→ **Text extract**:

============================================================

Maximilian Michels created BEAM-6929:
----------------------------------------

             Summary: Session Windows with lateness cause NullPointerException 
in Flink Runner
                 Key: BEAM-6929
                 URL: https://issues.apache.org/jira/browse/BEAM-6929
             Project: Beam
          Issue Type: Bug
          Components: runner-flink
            Reporter: Maximilian Michels
            Assignee: Maximilian Michels
             Fix For: 2.12.0


Reported on the mailing list:

{noformat}
I am using Beam 2.11.0, Runner - beam-runners-flink-1.7, Flink Cluster - 1.7.2.

I have this flow in my pipeline:
KafkaSource(withCreateTime())  -->  ApplyWindow(SessionWindow with 
gapDuration=1 Minute, lateness=3 Minutes, AccumulatingFiredPanes, default 
trigger)  -->  BeamSQL(GroupBy query)  -->  Window.remerge()  -->  Enrichment  
-->  KafkaSink

I am generating data in such a way that the first two records belong to two 
different sessions. And, generating the third record before the first session 
expires with the timestamp for the third record in such a way that the two 
sessions will be merged to become a single session.

For Example, These are the sample input and output obtained when I ran the same 
pipeline in DirectRunner.

Sample Input:
{"Col1":{"string":"str1"}, "Timestamp":{"string":"2019-03-27 15-27-44"}}
{"Col1":{"string":"str1"}, "Timestamp":{"string":"2019-03-27 15-28-51"}}
{"Col1":{"string":"str1"}, "Timestamp":{"string":"2019-03-27 15-28-26"}}

Sample Output:
{"Col1":{"string":"str1"},"NumberOfRecords":{"long":1},"WST":{"string":"2019-03-27
 15-27-44"},"WET":{"string":"2019-03-27 15-28-44"}}
{"Col1":{"string":"str1"},"NumberOfRecords":{"long":1},"WST":{"string":"2019-03-27
 15-28-51"},"WET":{"string":"2019-03-27 15-29-51"}}
{"Col1":{"string":"str1"},"NumberOfRecords":{"long":3},"WST":{"string":"2019-03-27
 15-27-44"},"WET":{"string":"2019-03-27 15-29-51"}}

Where "NumberOfRecords" is the count, "WST" is the Avro field Name which 
indicates the window start time for the session window. Similarly "WET"

============================================================

→ **Rows**:
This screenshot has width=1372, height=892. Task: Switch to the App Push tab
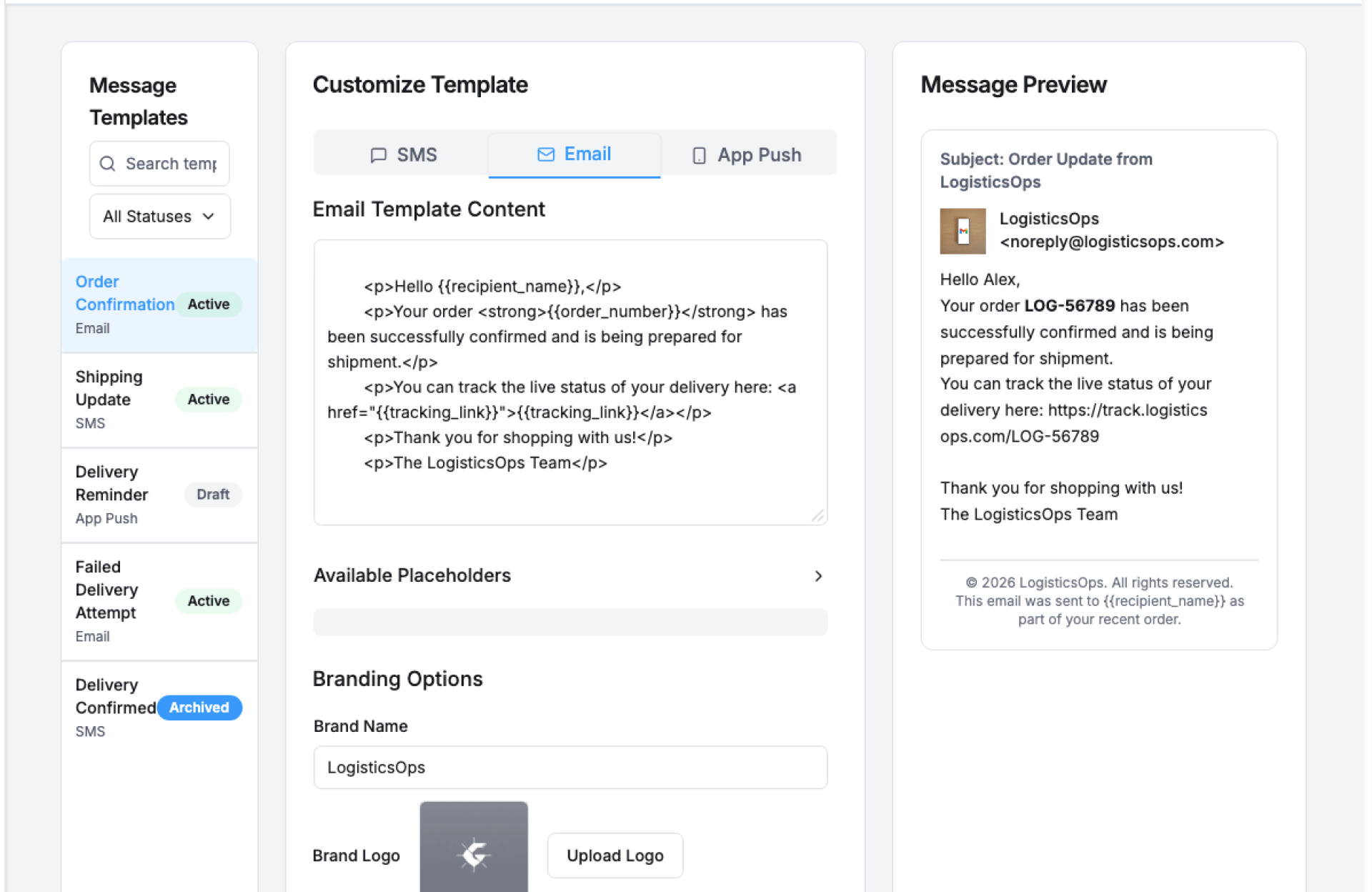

============================================================

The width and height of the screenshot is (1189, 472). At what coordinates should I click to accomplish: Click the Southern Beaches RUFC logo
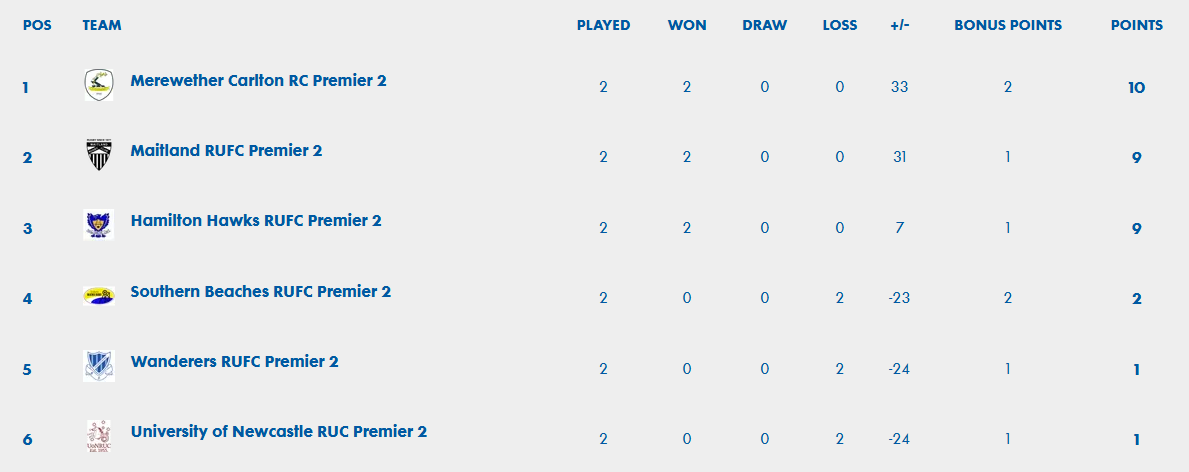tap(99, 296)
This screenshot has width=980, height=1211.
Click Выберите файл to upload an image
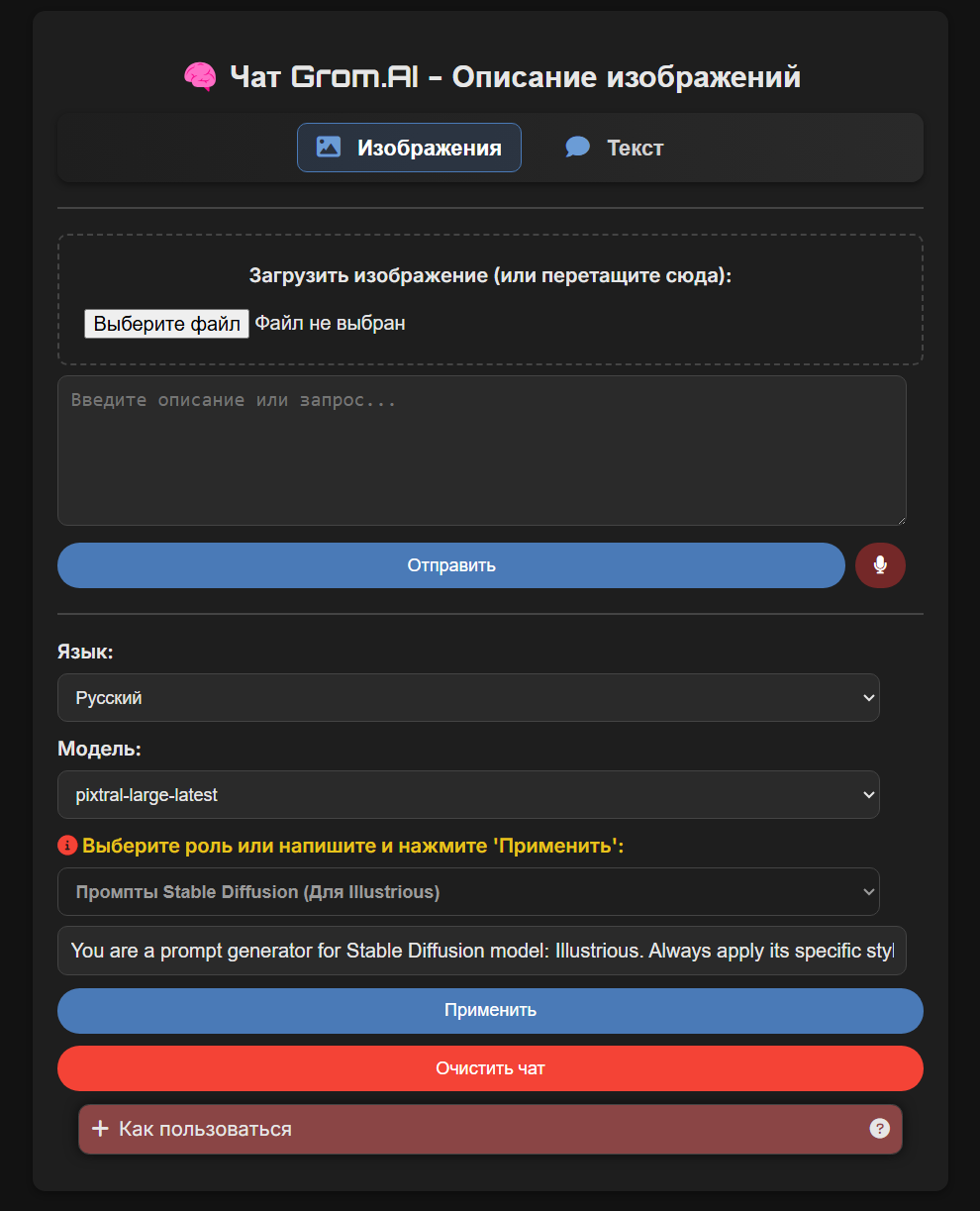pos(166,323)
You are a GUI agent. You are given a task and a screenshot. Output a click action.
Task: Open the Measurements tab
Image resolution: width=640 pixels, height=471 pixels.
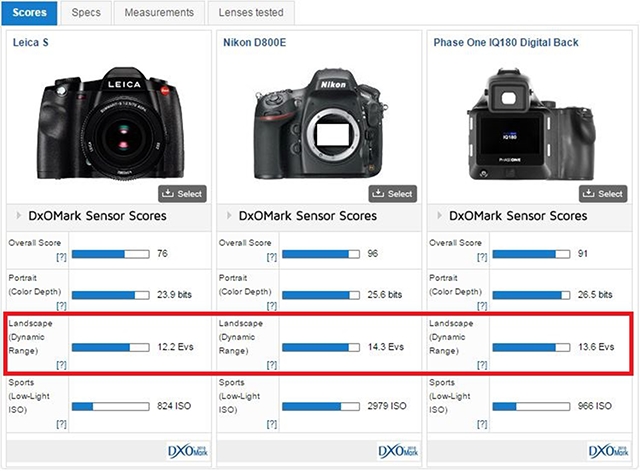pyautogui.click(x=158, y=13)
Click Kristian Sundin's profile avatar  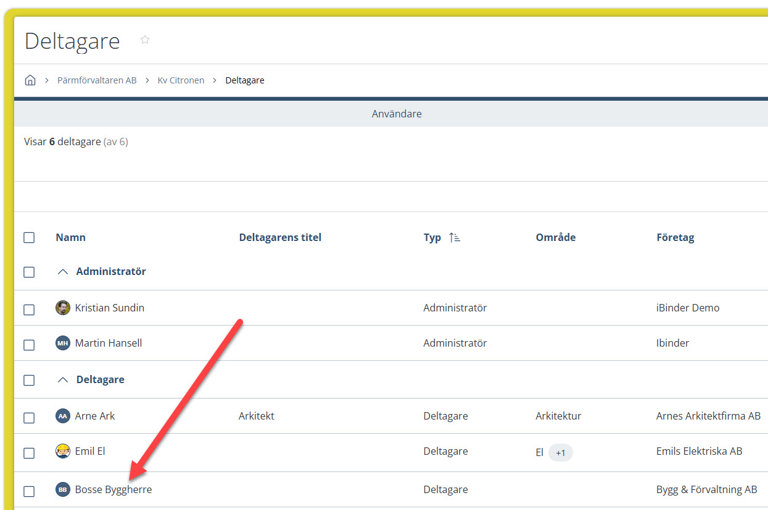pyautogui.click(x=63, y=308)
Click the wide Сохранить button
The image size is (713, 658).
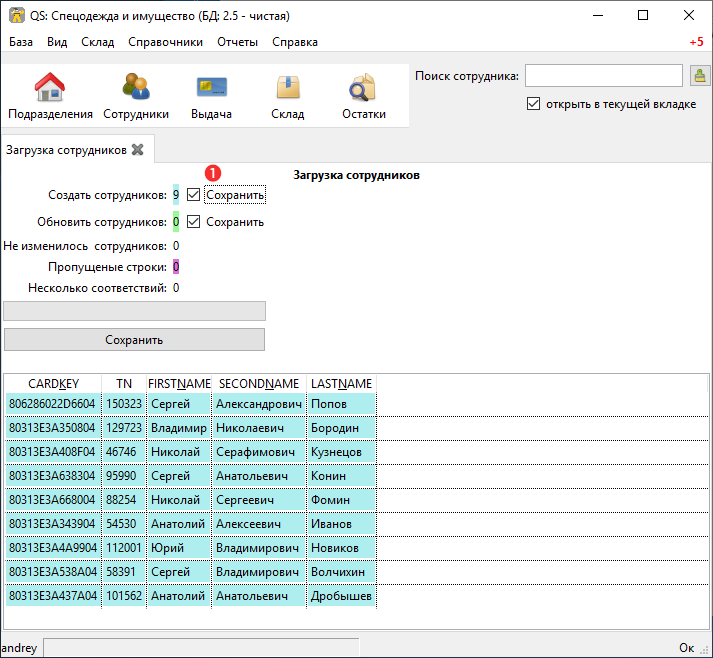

============================================================

→ **Exercise 1**: Update the stretch of the Beam bug report from "I have this" through "pipeline in DirectRunner.", changing "DirectRunner" to "SparkRunner".
→ **Exercise 2**: Duplicate the stretch of the rows from the line containing "Click the wide Сохранить button" through the line containing "The image size is (713, 658).", word for word.
The Beam bug report has no connection to the rows that come after it.

→ **Problem solution 1**:
I have this flow in my pipeline:
KafkaSource(withCreateTime())  -->  ApplyWindow(SessionWindow with 
gapDuration=1 Minute, lateness=3 Minutes, AccumulatingFiredPanes, default 
trigger)  -->  BeamSQL(GroupBy query)  -->  Window.remerge()  -->  Enrichment  
-->  KafkaSink

I am generating data in such a way that the first two records belong to two 
different sessions. And, generating the third record before the first session 
expires with the timestamp for the third record in such a way that the two 
sessions will be merged to become a single session.

For Example, These are the sample input and output obtained when I ran the same 
pipeline in SparkRunner.

→ **Problem solution 2**:
Click the wide Сохранить button
The image size is (713, 658).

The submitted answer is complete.